* What needs to be done *
Exactly the lines from the one holding "Image resolution: width=1148" to the end of the listing, both ends included, make up the expected answer.

[[ Records provided, beginning ]]

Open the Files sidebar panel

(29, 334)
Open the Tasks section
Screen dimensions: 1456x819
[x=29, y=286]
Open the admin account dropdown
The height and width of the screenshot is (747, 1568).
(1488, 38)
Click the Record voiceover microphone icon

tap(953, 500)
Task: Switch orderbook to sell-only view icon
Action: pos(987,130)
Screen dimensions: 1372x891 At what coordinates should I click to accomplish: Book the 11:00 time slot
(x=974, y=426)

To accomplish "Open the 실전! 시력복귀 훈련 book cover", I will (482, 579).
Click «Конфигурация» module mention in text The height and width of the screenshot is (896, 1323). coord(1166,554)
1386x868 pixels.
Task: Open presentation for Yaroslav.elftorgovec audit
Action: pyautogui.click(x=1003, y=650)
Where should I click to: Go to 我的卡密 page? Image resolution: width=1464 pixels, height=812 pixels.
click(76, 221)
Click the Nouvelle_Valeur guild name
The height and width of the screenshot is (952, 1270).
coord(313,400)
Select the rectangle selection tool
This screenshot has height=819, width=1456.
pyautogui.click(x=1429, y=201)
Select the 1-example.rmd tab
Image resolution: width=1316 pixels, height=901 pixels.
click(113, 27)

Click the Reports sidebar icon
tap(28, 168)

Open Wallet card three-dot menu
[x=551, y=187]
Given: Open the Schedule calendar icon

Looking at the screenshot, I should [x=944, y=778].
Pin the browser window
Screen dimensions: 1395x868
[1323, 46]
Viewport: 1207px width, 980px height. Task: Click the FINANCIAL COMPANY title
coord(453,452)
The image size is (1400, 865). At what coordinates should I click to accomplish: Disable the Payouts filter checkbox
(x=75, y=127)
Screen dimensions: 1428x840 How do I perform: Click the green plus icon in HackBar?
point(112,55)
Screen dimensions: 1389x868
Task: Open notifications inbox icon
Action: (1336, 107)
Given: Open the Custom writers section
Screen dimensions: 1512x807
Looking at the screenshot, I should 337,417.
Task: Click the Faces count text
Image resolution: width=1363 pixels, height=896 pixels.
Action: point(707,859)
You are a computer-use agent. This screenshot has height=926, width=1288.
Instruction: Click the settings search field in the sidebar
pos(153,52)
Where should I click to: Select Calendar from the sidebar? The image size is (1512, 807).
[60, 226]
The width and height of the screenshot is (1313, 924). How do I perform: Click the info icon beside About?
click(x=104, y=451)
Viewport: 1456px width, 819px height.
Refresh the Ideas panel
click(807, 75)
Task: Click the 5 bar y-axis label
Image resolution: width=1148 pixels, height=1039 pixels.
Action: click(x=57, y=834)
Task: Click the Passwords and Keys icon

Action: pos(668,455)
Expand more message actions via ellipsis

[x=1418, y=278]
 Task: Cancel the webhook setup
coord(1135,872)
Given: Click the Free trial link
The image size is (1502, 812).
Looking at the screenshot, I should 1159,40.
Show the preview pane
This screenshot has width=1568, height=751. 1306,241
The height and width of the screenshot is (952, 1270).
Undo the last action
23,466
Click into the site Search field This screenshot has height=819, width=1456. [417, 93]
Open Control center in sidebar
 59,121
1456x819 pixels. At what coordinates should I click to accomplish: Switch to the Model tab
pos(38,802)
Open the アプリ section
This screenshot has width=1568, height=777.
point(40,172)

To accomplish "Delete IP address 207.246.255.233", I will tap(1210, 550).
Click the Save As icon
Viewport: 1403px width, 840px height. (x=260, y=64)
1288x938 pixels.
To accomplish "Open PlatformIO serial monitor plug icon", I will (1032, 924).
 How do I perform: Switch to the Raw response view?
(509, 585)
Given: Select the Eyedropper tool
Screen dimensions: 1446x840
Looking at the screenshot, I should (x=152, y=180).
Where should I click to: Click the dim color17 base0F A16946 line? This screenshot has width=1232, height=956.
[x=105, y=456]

[[ Records provided, end ]]

* Exercise solution *
Image resolution: width=1148 pixels, height=1039 pixels.
Action: click(x=57, y=834)
Task: Click the Passwords and Keys icon

Action: pos(668,455)
Expand more message actions via ellipsis

[x=1418, y=278]
 Task: Cancel the webhook setup
coord(1135,872)
Given: Click the Free trial link
The image size is (1502, 812).
Looking at the screenshot, I should 1159,40.
Show the preview pane
This screenshot has width=1568, height=751. 1306,241
The height and width of the screenshot is (952, 1270).
Undo the last action
23,466
Click into the site Search field This screenshot has height=819, width=1456. [417, 93]
Open Control center in sidebar
 59,121
1456x819 pixels. At what coordinates should I click to accomplish: Switch to the Model tab
pos(38,802)
Open the アプリ section
This screenshot has width=1568, height=777.
point(40,172)

To accomplish "Delete IP address 207.246.255.233", I will tap(1210, 550).
Click the Save As icon
Viewport: 1403px width, 840px height. (x=260, y=64)
1288x938 pixels.
To accomplish "Open PlatformIO serial monitor plug icon", I will (1032, 924).
 How do I perform: Switch to the Raw response view?
(509, 585)
Given: Select the Eyedropper tool
Screen dimensions: 1446x840
Looking at the screenshot, I should (x=152, y=180).
Where should I click to: Click the dim color17 base0F A16946 line? This screenshot has width=1232, height=956.
[x=105, y=456]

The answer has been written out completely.